Entries taken from a collection:
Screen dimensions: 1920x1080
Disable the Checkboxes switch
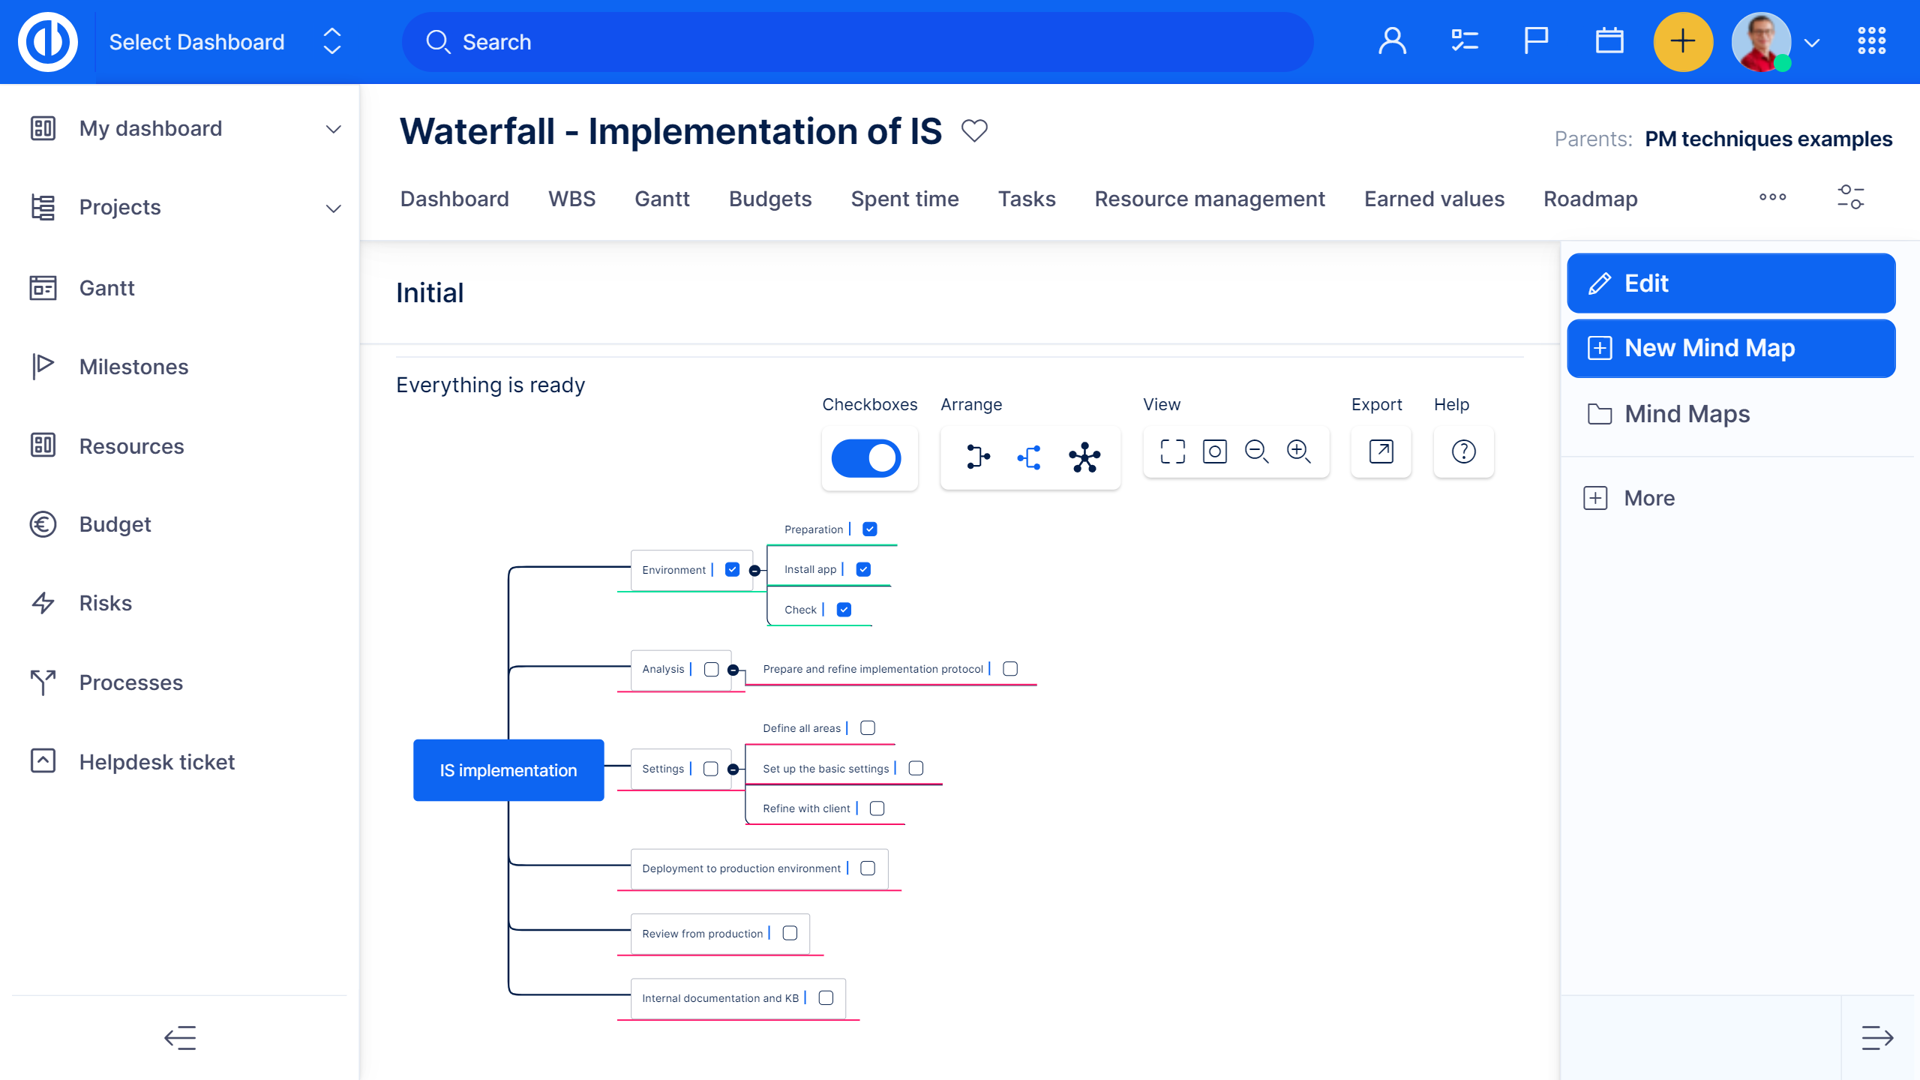(x=869, y=457)
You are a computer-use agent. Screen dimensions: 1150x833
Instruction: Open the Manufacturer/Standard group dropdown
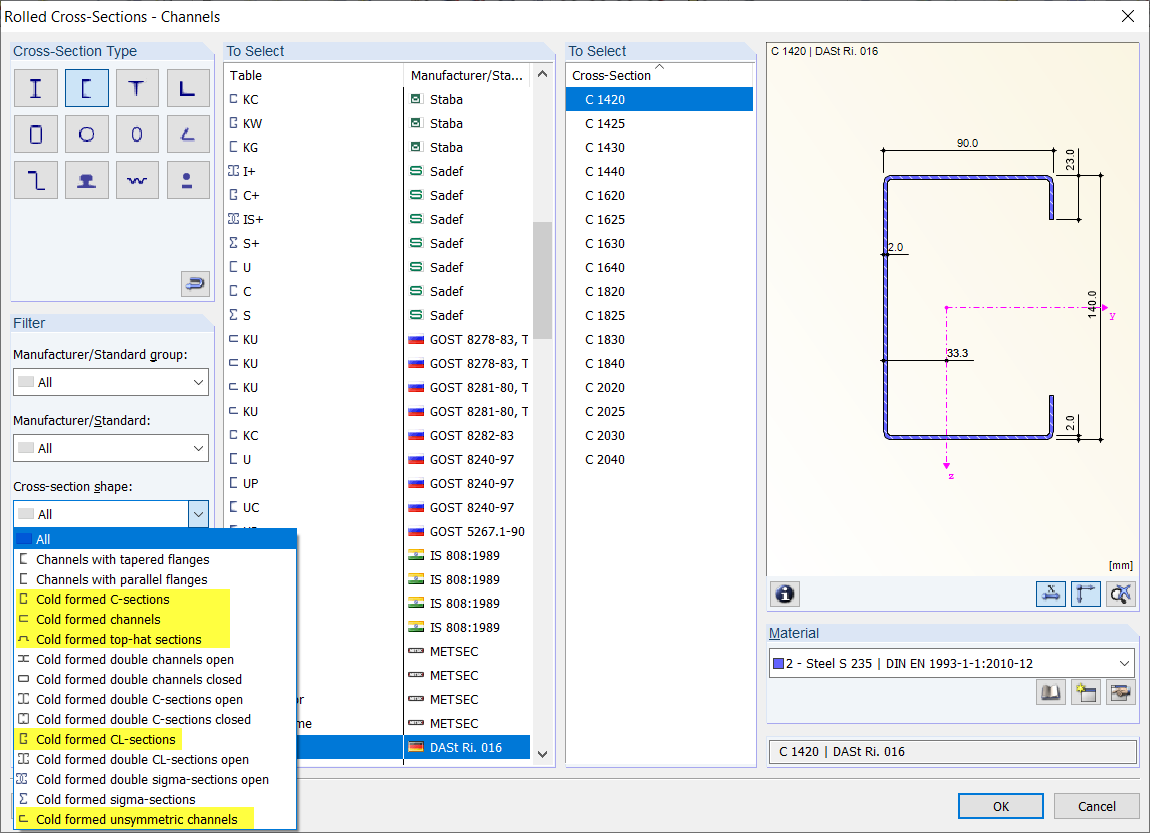[110, 382]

What the task requires: Revise the data above by changing every "Screen dimensions" to "Screen resolution", leaving everything else untouched. Omit the pictures from your answer.

Task result:
Screen resolution: 1920x1080
Disable the Checkboxes switch
(x=869, y=457)
You are a computer-use agent. Screen resolution: 1150x833
Instruction: Open the Manufacturer/Standard group dropdown
[110, 382]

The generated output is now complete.